ICOS pilot observatories to monitor greenhouse gas emissions from three different-size European cities

By continuously monitoring greenhouse gas emissions from densely populated urban areas, we can independently assess and monitor emission reduction efforts at a policy-relevant scale. The EU-funded project PAUL (Pilot Application in Urban Landscapes - Towards integrated city observatories for greenhouse gases) develops, evaluates, and refines innovative greenhouse gas monitoring technologies including observational strategies for urban areas that enhance the capabilities of the Integrated Carbon Observation System at urban scales (ICOS Cities). In 2022, three pilot observatories have been set up to test, refine and optimize approaches for monitoring emissions from a metropolitan area (Paris, France), a large isolated city (Munich, Germany) and a mid-size city (Zurich, Switzerland). The three observatories have been developed in a co-design approach and integrated different observational technologies in support of inverse and inventory modelling. The pilot observatories focus on carbon dioxide (CO₂) emitted from fossil-fuel sources.

The three observatories operate for a pilot phase of two years and collect comparative data across cities with a multitude of instrument networks that serve three main goals: (1) to assess the input for inverse models of CO₂ at city-scale and attribute inferred CO₂ emissions to sub-city scale and emission sectors; (2) to refine spatial, temporal, and sectoral attribution of emissions in emission inventories and parametrize process models that separate urban fossil-fuel and biogenic fluxes; and (3) as independent validation datasets to evaluate estimated emission products.
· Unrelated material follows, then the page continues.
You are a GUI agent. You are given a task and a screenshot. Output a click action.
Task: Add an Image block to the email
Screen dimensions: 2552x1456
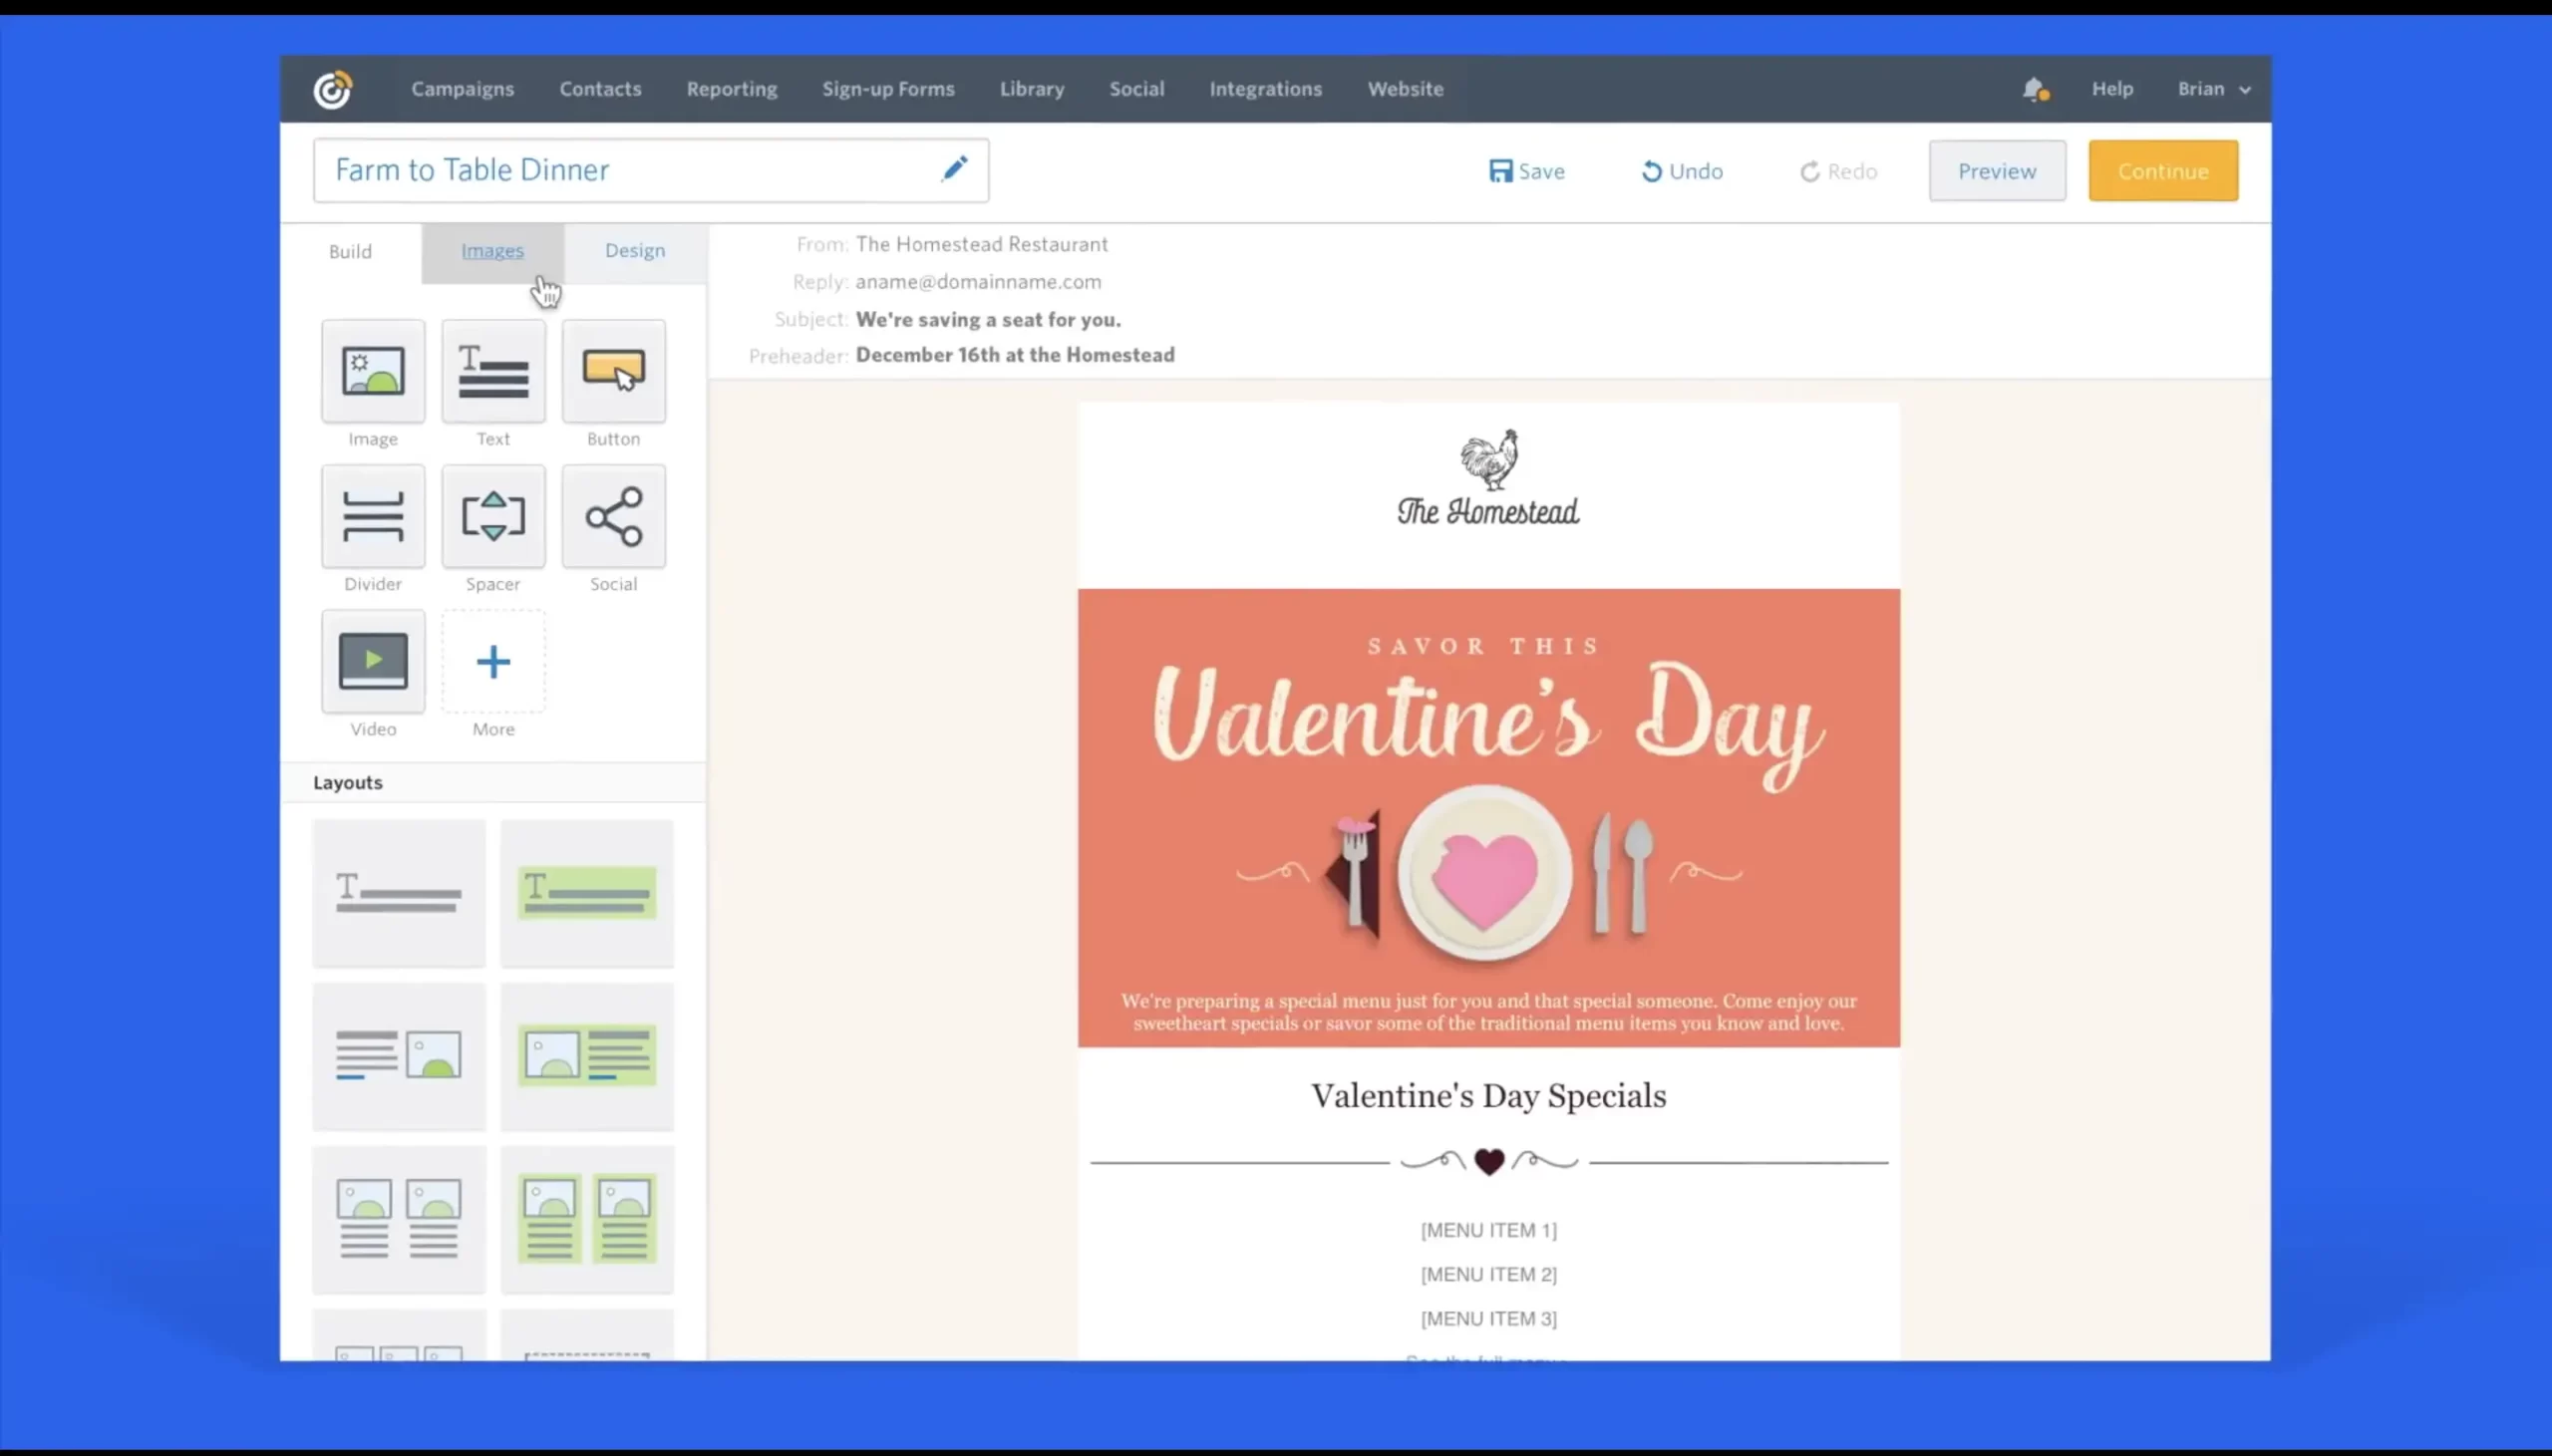(371, 374)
In all three cities, CO₂ concentrations and selected co-emitted species are continuously sampled on tall towers, on top of high buildings and/or at street level. In the Paris metropolitan area, 10 tall tower sites and 30 roof-top sites continuously measure high-precision CO₂ and co-emitted species in the boundary layer upwind, over and downwind of the city. The Munich and Zurich observatories feature a combination of roof-top and street-level sensor networks placed closer to sources and sinks, with a stronger signal strength that is more forgiving in terms of the sensitivity, hence allowing the deployment of mid- and low-cost sensors. In Paris and Munich, additionally, total column observations of CO₂ are performed upwind, over and downwind of the main urban emission sources using concurrent ground-based FTIR spectrometers. Three new tall-tower eddy-covariance (EC) systems have been established in central Paris, Munich and Zurich. The EC-towers provide total CO₂ fluxes for defined sub-areas of each city and their characteristic diurnal, weekly and seasonal cycles. Further, the three EC-towers provide sector-specific emission ratios and fossil-fuel CO₂ fluxes based on differences of measured CO₂-fluxes, six co-emitted species and radiocarbon fluxes. Finally, all cities have observational systems in place that monitor biogenic fluxes, vegetation dynamics and meteorological conditions, including lidars for wind and mixed layer determination for an improved quantitative description of atmospheric transport and vertical mixing.

We highlight design considerations for the three observatories and exemplarily show how multi-scale systems can efficiently complement and constrain fossil-fuel emissions in urban areas. Knowledge and experience from these observations will feed into the establishment of guidelines for operational greenhouse gas monitoring systems in European cities on their way to climate neutrality.